No doubt, one of the major reasons for the great modern theologians who strove to translate our language for modernity was that the church had become so inept at enactment. Yet no clever theological moves can be substituted for the necessity of the church being a community of people who embody our language about God, where talk about God is used without apology because our life together does not mock our words. The church is the visible, political enactment of our language of God by a people who can name their sin and accept God’s forgiveness and are thereby enabled to speak the truth in love. Our Sunday worship has a way of reminding us, in the most explicit and ecclesial of ways, of the source of our power, the peculiar nature of our solutions to what ails the world.

God has graciously refused to leave us to our own devices but has come out to meet us in Jesus of Nazareth and his church. So one of the best ways to know God is to take a good look at the lives of those whom God has claimed—the saints.

Of course, that is just the reason many people say they do not believe in God. They look at this collection of "saints” called the church and say that they cannot see anybody who looks much different from somebody who does not believe.

Part of the problem may be that these onlookers have a too limited, or even too paganly extravagant idea of God, which prevents their seeing God when God meets them in the life of Gladys or Paul. More than likely, we Christians have failed to become like the One we adore.

We have confidence in the boldness of pastors and the potential truthfulness of their congregations because we do not believe God has abandoned the world. A great deal is wrong with us as the church today, and who should know that any better than the church’s pastors. Yet, thank God, we are not so unfaithful as to be utterly unable to locate the saints.

So we pray, as does the congregation when it celebrates the eucharist, Remember, Lord,

your one, holy, catholic and apostolic Church, redeemed by the blood of Christ.

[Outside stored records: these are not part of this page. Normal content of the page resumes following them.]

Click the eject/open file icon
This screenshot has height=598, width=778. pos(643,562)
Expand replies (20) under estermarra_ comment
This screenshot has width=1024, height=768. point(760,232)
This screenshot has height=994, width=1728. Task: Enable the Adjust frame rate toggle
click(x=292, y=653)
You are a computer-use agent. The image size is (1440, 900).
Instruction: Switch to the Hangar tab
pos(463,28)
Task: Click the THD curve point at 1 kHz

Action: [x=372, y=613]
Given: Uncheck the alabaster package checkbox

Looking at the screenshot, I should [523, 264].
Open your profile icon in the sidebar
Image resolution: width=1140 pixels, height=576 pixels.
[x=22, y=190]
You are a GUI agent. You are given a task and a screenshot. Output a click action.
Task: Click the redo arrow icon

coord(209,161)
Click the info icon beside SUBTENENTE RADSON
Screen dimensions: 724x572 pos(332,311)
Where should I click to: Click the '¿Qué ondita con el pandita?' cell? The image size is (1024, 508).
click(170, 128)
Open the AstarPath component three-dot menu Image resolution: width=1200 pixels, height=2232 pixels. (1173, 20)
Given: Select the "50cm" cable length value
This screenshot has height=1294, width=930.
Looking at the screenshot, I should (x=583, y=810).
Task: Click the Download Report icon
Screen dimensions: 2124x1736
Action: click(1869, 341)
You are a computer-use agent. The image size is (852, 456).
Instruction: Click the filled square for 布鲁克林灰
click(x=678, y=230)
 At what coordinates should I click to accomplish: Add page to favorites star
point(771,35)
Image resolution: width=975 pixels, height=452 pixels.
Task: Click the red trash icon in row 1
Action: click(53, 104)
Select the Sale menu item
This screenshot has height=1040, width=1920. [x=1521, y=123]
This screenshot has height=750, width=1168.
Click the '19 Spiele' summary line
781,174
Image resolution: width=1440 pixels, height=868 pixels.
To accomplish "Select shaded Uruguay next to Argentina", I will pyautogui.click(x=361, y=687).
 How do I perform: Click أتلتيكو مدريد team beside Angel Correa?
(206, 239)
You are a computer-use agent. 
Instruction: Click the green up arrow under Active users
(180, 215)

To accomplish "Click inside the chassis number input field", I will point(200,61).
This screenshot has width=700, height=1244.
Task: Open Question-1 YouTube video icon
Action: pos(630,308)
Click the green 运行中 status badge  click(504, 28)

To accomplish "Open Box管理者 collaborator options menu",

Reveal its unity, guard its faith, and preserve it in peace.

Remember, Lord, all the servants of your Church: bishops, presbyters, deacons,

and all to whom you have given gifts of ministry.

Remember also all our sisters and brothers who have died in the peace of Christ,

and those whose faith is known to you alone: guide them to the joyful feast prepared for all peoples in your presence, with the blessed Virgin Mary,

with the patriarchs and prophets, the apostles and martyrs ... and all the saints for whom your friendship was life.

With all these we sing your praise and await the happiness of your kingdom where with the whole creation, finally delivered from sin and death, we shall be enabled to glorify you through Christ our Lord.